TO DO =
a – Decide whether each statement agrees with the Peddimore Hall passage: (i) the double moat around the hall dates to the 13th century; (ii) a building on the site is first mentioned in 1281; (iii) the hall is now used as a private residence. Answer yes or no for each, and quote the deciding words of the passage.
b – Pick up the Peddimore Hall passage after its last sentence and continue it.

Design and construction
- Architect: Sir William Wilson
- Awards: Grade II listed (house) and Scheduled Ancient Monument (moat)

= Peddimore Hall =

Peddimore Hall is a manor house in the Minworth, Peddimore area of Sutton Coldfield in Birmingham, West Midlands, England. It is a Scheduled Ancient Monument and a Grade II listed building. It is now in use as a private residence.

== History ==
Peddimore was first mentioned in 1281 when it was conveyed by Thomas Arden of Ratley to Hugh de Vienne and subsequently to Thomas and Rose de Arden of Hanwell in 1286. In 1288, the owners of Peddimore Hall were allowed by the Earl of Warwick, William de Beauchamp to fish in Ebrook (now Plants Brook) on his land, allow his pigs to roam in the woods and was allowed to remove timber for building reparations.

A building on site is first mentioned in 1361 when John de Arden was granted a licence for
a private chapel.

Peddimore Hall is encircled by a double moat, which forms a rectangular site. A double moat was often used as a status symbol during the time, however, it was also practical in preventing access from thieves, enclosing livestock and also provided water for fires or animals. The double moat dates to the 13th century and a manor has been located on the rectangular site since 1281.

DATASET EXCERPTS =
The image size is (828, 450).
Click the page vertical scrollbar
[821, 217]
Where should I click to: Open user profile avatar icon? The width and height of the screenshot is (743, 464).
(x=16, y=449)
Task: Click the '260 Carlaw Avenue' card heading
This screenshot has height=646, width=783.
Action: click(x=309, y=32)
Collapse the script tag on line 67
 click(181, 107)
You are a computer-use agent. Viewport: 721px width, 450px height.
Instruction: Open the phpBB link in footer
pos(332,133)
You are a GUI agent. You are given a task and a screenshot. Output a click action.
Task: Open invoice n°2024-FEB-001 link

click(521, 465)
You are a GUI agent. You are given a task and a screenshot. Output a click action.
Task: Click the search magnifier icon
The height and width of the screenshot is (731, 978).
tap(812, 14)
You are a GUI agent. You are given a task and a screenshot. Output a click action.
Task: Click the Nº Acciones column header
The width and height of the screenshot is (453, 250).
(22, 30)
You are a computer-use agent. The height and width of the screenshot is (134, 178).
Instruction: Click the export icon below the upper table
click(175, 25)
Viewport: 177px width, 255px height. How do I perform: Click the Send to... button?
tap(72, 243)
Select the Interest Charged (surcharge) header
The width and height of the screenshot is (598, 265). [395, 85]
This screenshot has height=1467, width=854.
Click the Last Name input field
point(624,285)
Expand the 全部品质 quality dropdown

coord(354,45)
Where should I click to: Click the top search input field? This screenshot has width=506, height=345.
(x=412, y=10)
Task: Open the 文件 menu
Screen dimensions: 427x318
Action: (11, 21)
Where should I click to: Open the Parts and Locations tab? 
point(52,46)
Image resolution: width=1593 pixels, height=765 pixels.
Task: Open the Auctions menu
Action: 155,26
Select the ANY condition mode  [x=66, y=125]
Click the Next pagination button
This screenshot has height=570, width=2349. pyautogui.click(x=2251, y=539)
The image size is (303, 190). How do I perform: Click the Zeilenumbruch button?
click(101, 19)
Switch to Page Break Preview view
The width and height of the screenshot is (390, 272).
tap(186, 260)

RESULTS FOR THE EXERCISE =
a –
(i) Yes: "The double moat dates to the 13th century"
(ii) No: "A building on site is first mentioned in 1361"
(iii) Yes: "It is now in use as a private residence."

b –
The current brick structure was built in 1659 on the site of an earlier homestead, the structure of which may partly be incorporated into it. It was built by William Wilson and first occupied by William Wood, a prominent Royalist and Warden of the Sutton Corporation in 1662 and 1676. There are farm buildings within the grounds, some of which are timber-framed. The building is built of red brick with red sandstone angle-dressings and moulded plinth. It is two storeys tall. A drawbridge crosses the moat at the entrance. The old timber-framed barn on the farm dates from 1385 and is believed to have not been altered since that date.

When World War II began, the government commissioned a photographic record of the house and grounds for if it were destroyed by bombing. Although a large bomb did explode in nearby Walmley Ash Lane, the house was not damaged in the war.

Archaeological work has been conducted in 1977 and 1980. The first work in 1977 was a ground survey and the 1980 investigation consisted of excavations on site. An archaeological evaluation was carried out by the Birmingham University Field Archaeology Unit in 1998.